In fast jedem Haus in Südtirol werden jetzt im Winter die Kachel- und Kaminöfen eingefeuert - Tendenz steigend. Wir alle wissen: Das Holz verbrennt nicht rückstandsfrei, jedes Kilogramm hinterlässt etwa zehn Gramm Holzasche, bei einem Festmeter Holz sind dies schnell 5-6 Liter Asche und die müssen entsorgt werden.

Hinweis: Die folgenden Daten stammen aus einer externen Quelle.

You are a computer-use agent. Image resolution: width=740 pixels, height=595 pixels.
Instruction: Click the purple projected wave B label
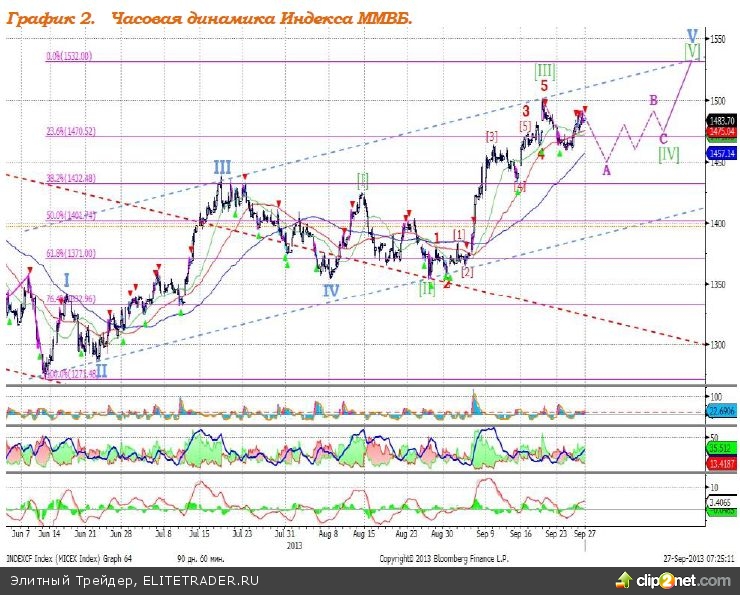(x=653, y=100)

Generationen vor uns taten dies guten Gewissens im Garten. Holzasche galt und gilt noch immer als wertvoller Dünger. Tatsächlich enthält Asche Kalzium (22%), Kalium (7%), Magnesium (3%) und etwas Phosphor und Schwefel in Form von Salzen. Damit ist Asche aber kein Volldünger, denn der wichtige Pflanzennährstoff Stickstoff fehlt, doch als Zusatzdünger für Spezialkulturen (z.B. Beerenobst) sind die Gehalte durchaus gartentauglich.

Allerdings muss man berücksichtigen, dass Holzaschen durch reichlich Kalk und Pottasche  -also Kaliumkarbonat -  stark alkalisch wirken. An falscher Stelle und in zu hoher Menge ausgebracht, können Pflanzen Schaden nehmen. So darf Holzasche auf keinen Fall in Moorbeetpflanzungen  - also bei Rhododendren , Ericacaen,  Callunen und an andere, sauren Boden liebende Pflanzen - gestreut werden.

Alle zwei Jahre sollte der pH-Wert des mit Asche gedüngten Bodens bestimmt werden. Es gibt aber auch kritische Stimmen, die von einer Ascheausbringung abraten. Der Grund ist der  sehr hohe Gehalt an Schwermetallen, vor allem an Cadmium, Blei und Chrom, aber auch Nickel und Kupfer, die  in das Holz eingelagert und bei der Verbrennung in der Asche aufkonzentriert werden.

Wird Holzasche zur Erhaltungskalkung- zum Beispiel im Rosenbeet - eingesetzt, sollte maximal 200-250 Gramm je Quadratmeter alle 2-3 Jahre ausgestreut und eingeharkt werden. Am besten vermischt man die benötigte Menge mit etwas feuchtem Sand, damit es nicht staubt und gleichmäßiger verteilt werden kann. Nicht über Pflanzenteile streuen, diese könnten sonst durch den hohen pH-Wert der Asche Schaden nehmen.